The stupidest, goofiest entry, thanks to the full line of disciples and family members from parts one through four being together for the first time – and also the most shootiest and explosionest. This time they’re fighting sea pirates, led by Elder Paco (a Yes Madam spinoff), Junior Stephen (Hard Boiled), and Elaine (The Bride with White Hair), and fortunately Katy didn’t watch this one (the pirates have an entire crate full of the severed fingers of their victims). It’s not as exciting as it sounds.

The gang:

Pre-credits scene has Vincent Zhao making some very un-Jet-Li awesome moves, then his name is splashed across the screen – good, they’re not trying to hide the new guy. It’s also the first sequel to start directly after the previous one – they’re still celebrating the end of the Lion King festival when friendly Governor Zhiwen Wang (currently of the Infernal Affairs TV series) shows up and they lion-dance together.

Foon, Clubfoot, and Yan are back in the mix, but 13th Aunt is replaced by (Katy guessed it) 14th Aunt: Jean Wang of Swordsman III and Iron Monkey the same year. New director Yuen doesn’t exactly revitalize the series here. The dubbing is bad, and despite having a subplot about a group using wires to appear to fly, the movie itself is full of unintentionally visible wires, especially in the heinous horse-punching scenes (yes, there’s more than one).

14th Aunt starts a newspaper but nobody in town knows how to read – so, technologically we’ve moved from still photography to motion pictures to the printing press. Anti-foreigner sword cult Red Lantern is menacing everyone, and the foreigners have equipped their lion suits with deadly weapons. The nice governor dies, it’s very sad, then Wong takes a measured bit of revenge before withdrawing to prep for the final(?) movie.

Chin Ka-Lok is angry, I’ve forgotten why:

Ze Germans:

Evangelion 3.33: You Can (Not) Redo (2012)

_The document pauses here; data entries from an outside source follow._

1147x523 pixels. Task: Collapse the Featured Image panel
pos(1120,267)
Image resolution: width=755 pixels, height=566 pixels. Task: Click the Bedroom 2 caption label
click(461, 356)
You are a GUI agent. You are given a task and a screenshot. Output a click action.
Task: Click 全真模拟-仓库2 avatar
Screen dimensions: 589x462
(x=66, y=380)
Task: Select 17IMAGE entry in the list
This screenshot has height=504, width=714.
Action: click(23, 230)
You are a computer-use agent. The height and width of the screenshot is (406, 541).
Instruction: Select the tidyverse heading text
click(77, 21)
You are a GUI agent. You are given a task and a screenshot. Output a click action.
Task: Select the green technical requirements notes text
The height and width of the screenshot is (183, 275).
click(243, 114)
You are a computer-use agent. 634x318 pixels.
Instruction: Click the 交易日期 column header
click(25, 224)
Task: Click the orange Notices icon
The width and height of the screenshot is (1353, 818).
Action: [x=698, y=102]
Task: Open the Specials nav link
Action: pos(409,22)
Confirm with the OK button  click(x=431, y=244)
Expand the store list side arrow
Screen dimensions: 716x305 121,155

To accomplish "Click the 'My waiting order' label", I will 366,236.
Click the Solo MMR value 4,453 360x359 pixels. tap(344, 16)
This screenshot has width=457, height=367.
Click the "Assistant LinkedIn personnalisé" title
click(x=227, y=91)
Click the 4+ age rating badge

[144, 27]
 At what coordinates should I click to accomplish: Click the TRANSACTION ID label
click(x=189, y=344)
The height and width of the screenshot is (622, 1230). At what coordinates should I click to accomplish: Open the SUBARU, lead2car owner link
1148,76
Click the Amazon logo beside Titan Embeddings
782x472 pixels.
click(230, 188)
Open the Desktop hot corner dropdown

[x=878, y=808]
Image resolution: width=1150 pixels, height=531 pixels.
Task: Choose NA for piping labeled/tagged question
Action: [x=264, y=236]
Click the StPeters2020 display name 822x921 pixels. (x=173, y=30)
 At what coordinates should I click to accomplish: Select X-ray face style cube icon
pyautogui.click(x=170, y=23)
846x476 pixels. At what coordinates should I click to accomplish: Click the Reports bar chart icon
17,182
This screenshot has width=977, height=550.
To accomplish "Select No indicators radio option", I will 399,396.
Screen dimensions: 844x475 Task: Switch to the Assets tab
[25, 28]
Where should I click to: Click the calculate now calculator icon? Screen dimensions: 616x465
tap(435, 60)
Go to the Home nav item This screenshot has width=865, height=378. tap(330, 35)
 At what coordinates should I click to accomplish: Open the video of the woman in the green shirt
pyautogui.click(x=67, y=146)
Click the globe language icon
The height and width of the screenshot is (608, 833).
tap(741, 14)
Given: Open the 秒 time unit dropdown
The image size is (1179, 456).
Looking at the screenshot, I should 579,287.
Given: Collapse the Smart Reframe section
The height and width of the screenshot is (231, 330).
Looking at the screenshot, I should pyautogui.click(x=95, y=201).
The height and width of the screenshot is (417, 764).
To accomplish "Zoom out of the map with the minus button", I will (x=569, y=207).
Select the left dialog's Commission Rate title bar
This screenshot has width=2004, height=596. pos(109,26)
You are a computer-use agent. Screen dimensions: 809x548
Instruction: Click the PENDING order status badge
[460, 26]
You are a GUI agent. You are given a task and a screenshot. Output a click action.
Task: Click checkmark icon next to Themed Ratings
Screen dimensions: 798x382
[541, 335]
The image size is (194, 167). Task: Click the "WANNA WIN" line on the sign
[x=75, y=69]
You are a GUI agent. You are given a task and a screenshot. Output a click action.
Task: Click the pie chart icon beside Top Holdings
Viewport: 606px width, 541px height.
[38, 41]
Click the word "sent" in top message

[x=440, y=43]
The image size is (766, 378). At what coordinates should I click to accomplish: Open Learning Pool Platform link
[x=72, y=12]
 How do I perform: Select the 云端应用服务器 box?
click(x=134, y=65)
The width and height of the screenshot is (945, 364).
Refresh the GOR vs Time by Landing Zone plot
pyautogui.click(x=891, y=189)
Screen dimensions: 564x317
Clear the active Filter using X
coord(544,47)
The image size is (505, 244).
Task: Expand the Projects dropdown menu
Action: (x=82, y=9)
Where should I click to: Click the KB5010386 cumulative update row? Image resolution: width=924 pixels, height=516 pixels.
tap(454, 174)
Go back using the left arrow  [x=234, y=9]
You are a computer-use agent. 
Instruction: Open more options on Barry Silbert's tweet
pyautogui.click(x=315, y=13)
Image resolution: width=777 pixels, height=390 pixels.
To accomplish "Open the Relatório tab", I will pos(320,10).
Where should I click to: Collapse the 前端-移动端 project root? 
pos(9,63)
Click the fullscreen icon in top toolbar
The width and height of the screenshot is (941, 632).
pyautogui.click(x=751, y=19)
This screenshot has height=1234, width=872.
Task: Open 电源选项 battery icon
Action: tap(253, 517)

Where we left off, the movies were following the series pretty closely, except for one new character. That’s all out the window now, as Shinji awakens from a 14-year nap (but he’s the same age and temperament). He discovers all his friends are dead because he caused a mass extinction that destroyed most the world. But at least he rescued Rei – nope, this Rei is a soulless clone. But at leaast his coworkers are still supporting him – nope, they’ve formed an alliance to try to destroy him. But at least he makes an enthusiastic new friend – nope, a bomb collar blows that guy’s head off.


Evangelion 3.0+1.0: Thrice Upon a Time (2021)

Shinji is in one of his dark quiet moods, but at least Fake Rei (a clone of Shinji’s mom) is learning how to be human – nope, she spontaneously combusts. The characters and situations are making less sense than ever (“the cores that form the eva infinities are the materialization of souls”), but this is the best the show has ever looked. Shinji finally fights vs. his dad in identical evas in the anti-universe, then rewrites the world as a new place (“neon genesis”) where he won’t have to pilot no more giant robots.